Study lead author Pouya Rezazadeh Kalehbasti, said:
“Instead of building blindly, we can use this framework to look at the longer-term, forecast development effects and put numbers behind plans.”
Recycling wastewater into potable water
Adopting more advanced technologies, such as integrated power and water plants which can often be reasonably compact – about the size of two or three low-rise buildings – cities can become efficient and capable of recycling wastewater into potable water.
As well as running on renewable power sources like solar energy – which are environmentally beneficial to reduce carbon emissions – they emit no odour and each plant can serve between 100 and 1,000 buildings, depending on the buildings’ sizes and resident populations.
By optimising hourly demand and supply of power and water with integrated neighbourhood-based power and water plants, the sustainable framework coordinates the design of systems that supply power, water, and wastewater treatment.
Countering the traditionally large, centralised water plants with segregated functions, this local, integrated arrangement can make it possible to achieve a variety of things: like directing unused electricity or heat from a power system to running a wastewater system or using wastewater to cool a power generating system.
Over 4,000 integrated power and water systems already exist in the U.S., China, and other countries, particularly across Europe and Canada. Private corporations and universities have already seen significant energy efficiency gains after adopting some form of the approach – as seen in Stanford University.

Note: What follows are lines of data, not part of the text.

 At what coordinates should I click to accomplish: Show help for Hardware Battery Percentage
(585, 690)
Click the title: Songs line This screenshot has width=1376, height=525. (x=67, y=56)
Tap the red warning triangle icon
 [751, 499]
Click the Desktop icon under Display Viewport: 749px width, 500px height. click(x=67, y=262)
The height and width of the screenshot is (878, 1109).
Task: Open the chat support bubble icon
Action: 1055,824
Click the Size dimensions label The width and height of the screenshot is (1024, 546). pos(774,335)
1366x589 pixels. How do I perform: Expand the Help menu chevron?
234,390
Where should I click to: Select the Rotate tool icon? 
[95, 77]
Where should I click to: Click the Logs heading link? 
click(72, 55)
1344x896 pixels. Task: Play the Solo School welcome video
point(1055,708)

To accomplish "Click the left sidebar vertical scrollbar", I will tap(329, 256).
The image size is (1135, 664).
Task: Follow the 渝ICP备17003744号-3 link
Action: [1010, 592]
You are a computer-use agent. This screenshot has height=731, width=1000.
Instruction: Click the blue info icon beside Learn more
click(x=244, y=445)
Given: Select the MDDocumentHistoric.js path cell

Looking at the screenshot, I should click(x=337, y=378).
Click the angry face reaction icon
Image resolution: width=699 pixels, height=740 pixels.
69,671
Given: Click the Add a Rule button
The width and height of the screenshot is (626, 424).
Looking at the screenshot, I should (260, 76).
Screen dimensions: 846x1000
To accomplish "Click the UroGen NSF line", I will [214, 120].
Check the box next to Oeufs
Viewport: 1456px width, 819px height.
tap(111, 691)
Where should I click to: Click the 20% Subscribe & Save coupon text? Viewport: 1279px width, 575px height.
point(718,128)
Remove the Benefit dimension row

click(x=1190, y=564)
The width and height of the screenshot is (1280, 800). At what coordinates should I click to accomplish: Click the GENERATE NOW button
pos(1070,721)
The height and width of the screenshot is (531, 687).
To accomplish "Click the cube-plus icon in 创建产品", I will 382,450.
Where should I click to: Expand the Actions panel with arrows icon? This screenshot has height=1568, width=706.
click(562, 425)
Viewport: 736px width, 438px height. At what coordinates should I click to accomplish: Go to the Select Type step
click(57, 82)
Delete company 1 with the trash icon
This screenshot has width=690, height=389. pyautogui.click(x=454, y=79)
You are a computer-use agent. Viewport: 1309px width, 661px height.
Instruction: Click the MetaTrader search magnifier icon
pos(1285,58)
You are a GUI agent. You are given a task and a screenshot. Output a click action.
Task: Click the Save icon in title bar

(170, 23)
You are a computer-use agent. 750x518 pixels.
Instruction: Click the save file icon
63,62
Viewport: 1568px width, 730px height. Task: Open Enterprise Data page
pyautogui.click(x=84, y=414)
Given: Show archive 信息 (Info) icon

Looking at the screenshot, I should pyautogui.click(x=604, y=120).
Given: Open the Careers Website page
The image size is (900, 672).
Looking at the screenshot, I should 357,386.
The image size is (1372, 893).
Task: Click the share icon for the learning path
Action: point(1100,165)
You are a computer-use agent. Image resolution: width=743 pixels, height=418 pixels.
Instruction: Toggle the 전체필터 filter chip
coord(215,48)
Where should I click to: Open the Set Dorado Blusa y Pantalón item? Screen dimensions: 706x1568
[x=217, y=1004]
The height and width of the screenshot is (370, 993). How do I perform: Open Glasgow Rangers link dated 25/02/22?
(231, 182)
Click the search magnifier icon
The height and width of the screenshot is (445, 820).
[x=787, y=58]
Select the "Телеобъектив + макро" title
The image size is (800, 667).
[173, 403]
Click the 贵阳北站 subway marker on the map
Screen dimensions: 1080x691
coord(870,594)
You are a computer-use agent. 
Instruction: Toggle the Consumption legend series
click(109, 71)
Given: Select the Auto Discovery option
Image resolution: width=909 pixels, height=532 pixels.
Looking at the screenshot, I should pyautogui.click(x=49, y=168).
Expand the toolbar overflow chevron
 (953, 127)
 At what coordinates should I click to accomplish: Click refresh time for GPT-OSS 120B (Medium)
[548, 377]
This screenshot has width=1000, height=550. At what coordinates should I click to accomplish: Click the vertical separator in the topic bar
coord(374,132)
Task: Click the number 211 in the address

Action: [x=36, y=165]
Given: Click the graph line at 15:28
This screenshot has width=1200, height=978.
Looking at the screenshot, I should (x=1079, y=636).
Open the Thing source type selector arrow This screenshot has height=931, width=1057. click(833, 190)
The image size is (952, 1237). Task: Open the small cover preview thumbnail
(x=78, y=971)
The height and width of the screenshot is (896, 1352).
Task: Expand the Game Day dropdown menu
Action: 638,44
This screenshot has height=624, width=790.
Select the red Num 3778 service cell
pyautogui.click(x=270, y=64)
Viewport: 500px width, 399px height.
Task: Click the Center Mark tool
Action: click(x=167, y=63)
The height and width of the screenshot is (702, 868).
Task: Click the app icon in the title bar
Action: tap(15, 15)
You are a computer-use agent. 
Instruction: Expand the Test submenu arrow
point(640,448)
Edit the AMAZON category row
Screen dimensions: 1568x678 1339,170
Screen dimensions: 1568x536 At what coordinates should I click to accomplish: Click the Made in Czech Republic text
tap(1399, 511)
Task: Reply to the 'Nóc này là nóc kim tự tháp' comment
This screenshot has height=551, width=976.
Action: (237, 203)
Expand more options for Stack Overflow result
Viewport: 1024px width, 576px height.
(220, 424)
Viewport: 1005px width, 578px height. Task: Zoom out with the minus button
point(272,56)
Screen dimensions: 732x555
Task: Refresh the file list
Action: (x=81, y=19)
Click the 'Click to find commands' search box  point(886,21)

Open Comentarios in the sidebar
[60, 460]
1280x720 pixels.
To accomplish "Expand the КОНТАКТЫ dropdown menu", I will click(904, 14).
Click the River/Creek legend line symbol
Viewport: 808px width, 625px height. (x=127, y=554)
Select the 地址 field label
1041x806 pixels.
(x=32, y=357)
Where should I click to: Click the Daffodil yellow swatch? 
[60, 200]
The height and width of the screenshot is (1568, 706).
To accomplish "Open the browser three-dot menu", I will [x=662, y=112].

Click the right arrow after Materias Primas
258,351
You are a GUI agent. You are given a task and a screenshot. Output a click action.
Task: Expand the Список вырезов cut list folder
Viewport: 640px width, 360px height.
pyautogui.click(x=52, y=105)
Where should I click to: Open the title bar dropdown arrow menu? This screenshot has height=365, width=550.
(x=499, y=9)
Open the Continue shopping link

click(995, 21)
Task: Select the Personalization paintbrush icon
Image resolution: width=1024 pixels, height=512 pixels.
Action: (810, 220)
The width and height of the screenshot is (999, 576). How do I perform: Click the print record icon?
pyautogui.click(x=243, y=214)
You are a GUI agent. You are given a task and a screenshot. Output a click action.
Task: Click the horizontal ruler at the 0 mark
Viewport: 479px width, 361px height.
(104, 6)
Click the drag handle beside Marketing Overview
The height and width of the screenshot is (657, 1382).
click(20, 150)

The researchers modelled two scenarios over 20 years of simulated operation
The researchers conducted the first scenario through designing a building mix and energy system together along a conventional central wastewater treatment plant powered by the grid.
Then, the second scenario integrated advanced wastewater treatment systems – forward osmosis-reverse osmosis and forward osmosis-membrane distillation – into the building and energy design.
From this, the examination of the scenarios found that fully integrating power and water systems with building mixes resulted in a 75% reduction in social, environmental and economic damage from carbon emissions, and a 20% reduction in lifecycle equipment costs compared to traditional segregated systems.
The reductions were mostly due to the reuse of wasted heat and electricity in treating wastewater, and powering the wastewater treatment system with a low- to zero-emission local energy system, rather than the regional electric grid.
This sustainable framework can be used to inform urban planners and infrastructure designers of a range of optimal configurations for designing a neighbourhood, or even a city, through coordinated designs of integrated power and water plants with zoning rules.
These zoning rules, such as imposing limits on industrial buildings, could lead to more environmentally and economically sustainable urban neighbourhoods.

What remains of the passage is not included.